I nearly wrote Brand New Earth, with this past week featuring so many activities around the theme of “Earth Day” the focus on cleaning up, recycling and encouraging caring for the planet became contagious; all around I could see effort being made to get outside and engage with nature.
I am always impressed by how quickly younger children will not only participate in the Earth Day programs at their school, but also how the students become advocates for greener living once they understand the purpose behind the suggested changes.
-sending a global “thank you” to fellow educators for sharing great resources and posting a few links below:
http://erblearn.org/parents/admission/isee for parents considering private school come September
http://www.cbsnews.com/video/watch/?id=7393502n interview with Sam Eshaghoff:Sam Eshaghoff is a teenage con. He took the SAT for other students, who paid big money for high scores. Now that he’s been caught, Sam has some test-taking advice, but consider the source.
Some have a belief that school is not real- that real life begins only upon graduation- I wonder, in today’s age of fast pacing and career switching, how any could still suggest that the place students are expected to spend at least 12 years of their lives is not “real”. A microcosm perhaps, but nevertheless, very real in the social-cultural, and physical-material sense. And is school an audition? another idea that appears to be floating – No. School is the way in which the majority of children are socialized and when the fit is right- children thrive- when wrong the blisters not only burst but chafe so deeply the right space might still feel too constricting.
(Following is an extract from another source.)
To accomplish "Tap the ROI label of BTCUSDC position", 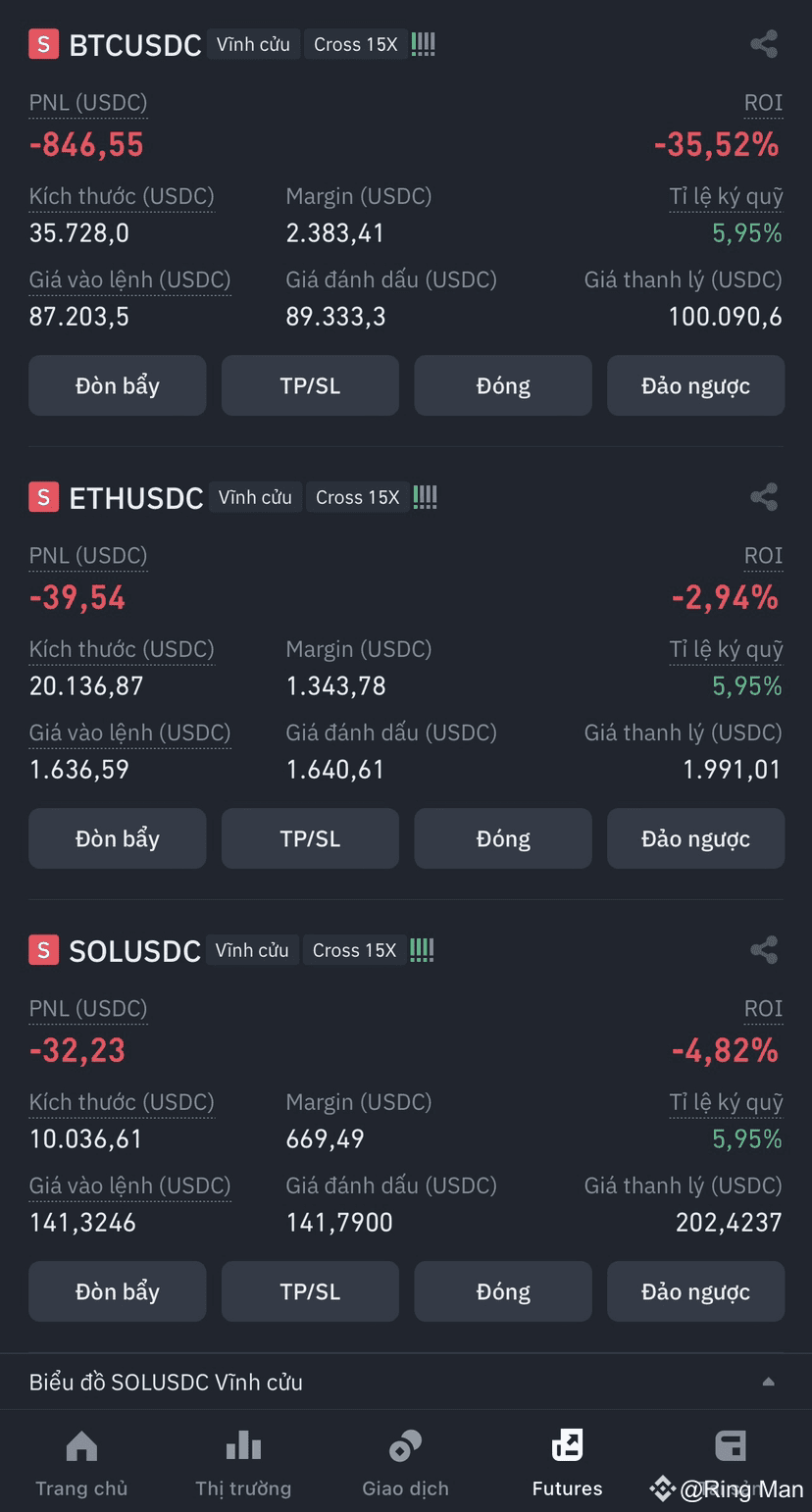I will point(763,103).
While homeschooling may provide an answer and is increasingly an option for those who have the time to devote to not only searching out places that will provide stimulation and feed the curiousity of the learners ( museums, art spaces, public performances, lunch time forums, construction sites, people watching ..) for the majority a school- regardless if private or public, remains the full time space where one’s children attend to daily rituals of practice- practicing communication skills, practicing public participation, practicing organizational skills, practicing physical skills, practicing the give and take of learning- practicing.
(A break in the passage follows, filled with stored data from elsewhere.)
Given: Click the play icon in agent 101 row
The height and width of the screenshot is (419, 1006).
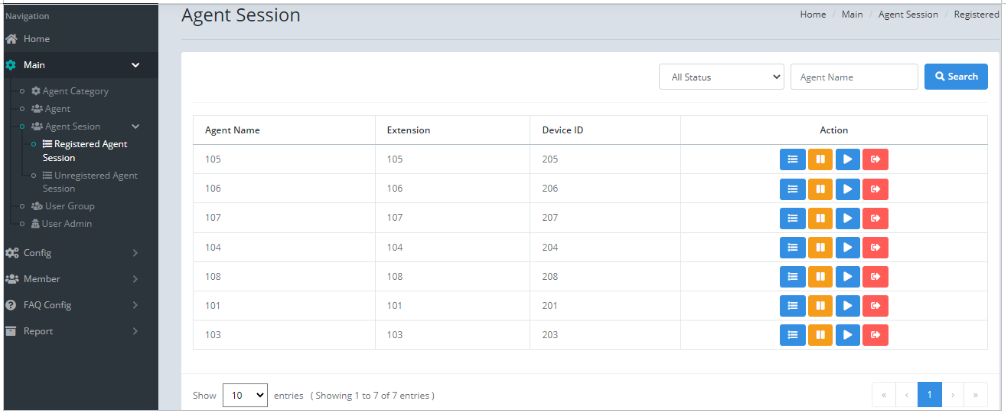Looking at the screenshot, I should [x=848, y=306].
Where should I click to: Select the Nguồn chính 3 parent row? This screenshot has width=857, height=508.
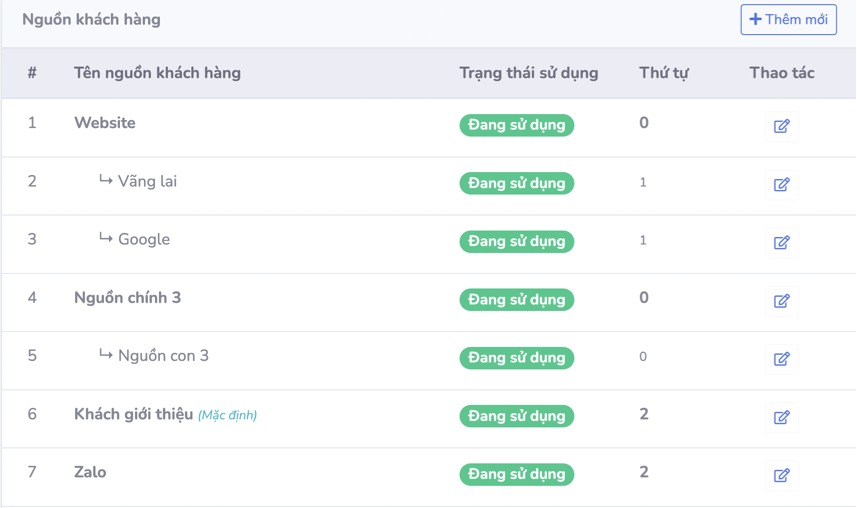coord(127,298)
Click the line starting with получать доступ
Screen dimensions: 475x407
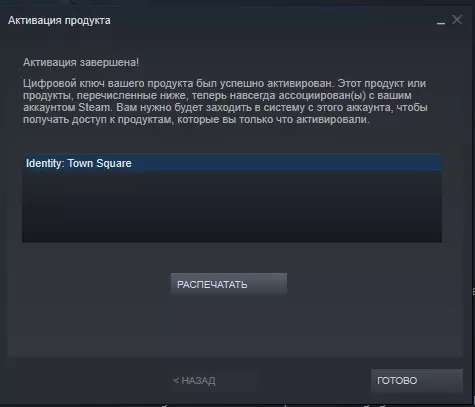click(x=196, y=120)
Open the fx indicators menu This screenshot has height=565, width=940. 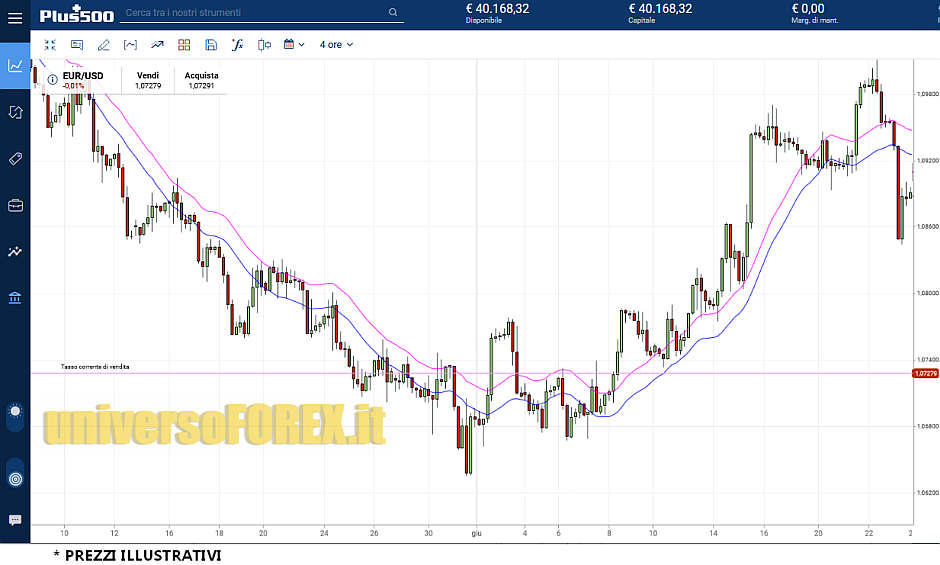click(x=237, y=45)
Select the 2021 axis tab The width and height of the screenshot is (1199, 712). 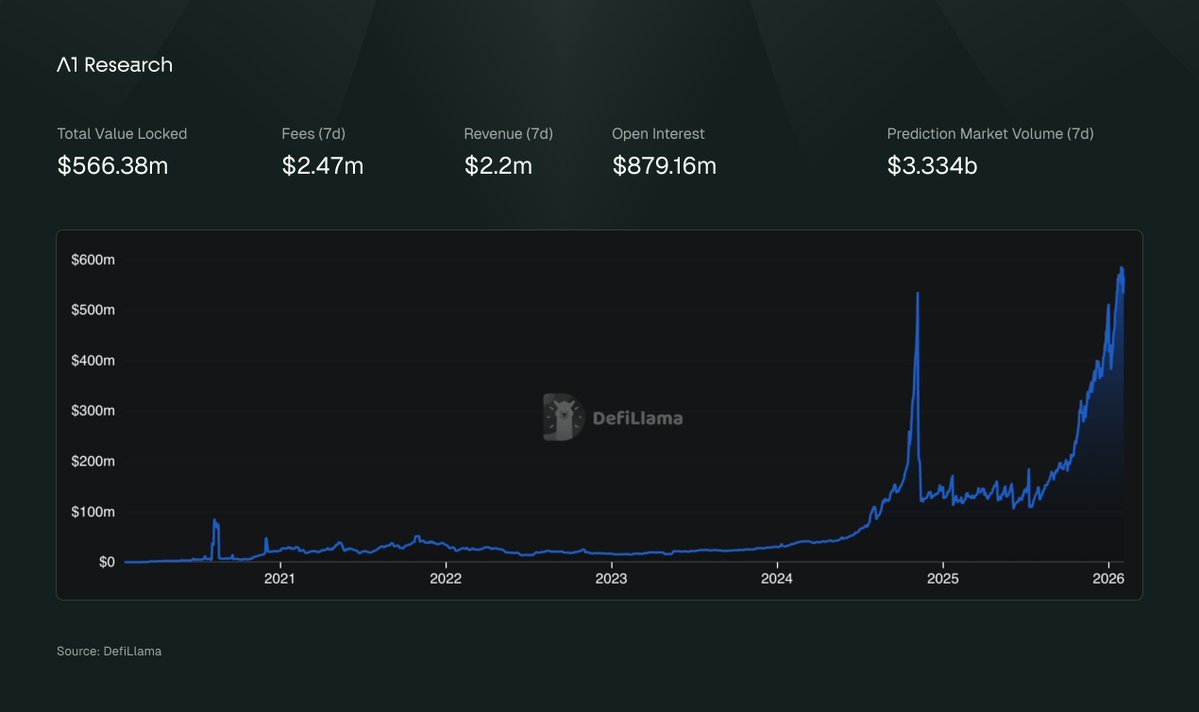(279, 578)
And it is the curriculum that determines what gets practiced. April is when many parents begin to question the past year’s choice of schooling and wonder if new arrangements ought to be made for the following September. Things I encourage parents to look for in a school when touring a new space go beyond the basics- not just the physical structure and the size of the rooms, but importantly the sounds one hears when walking the halls; are the sounds coming from the classrooms representative of students’ voices? Do the walls feature student work? Is there an energy even outside the grounds? For elementary students, what appears to be happening during lunch time recess? For junior high school students, are the activities/clubs posted of the type your child may express interest in joining? In a Senior High students should be visible- activities are ongoing and classes more individualized- visit at more than one point during the day and notice how students move about…
School is the “real world” for students while they are moving through it; help them understand and appreciate how growth in any direction can require a new fitting, and believe in them when they are ready to practice something new.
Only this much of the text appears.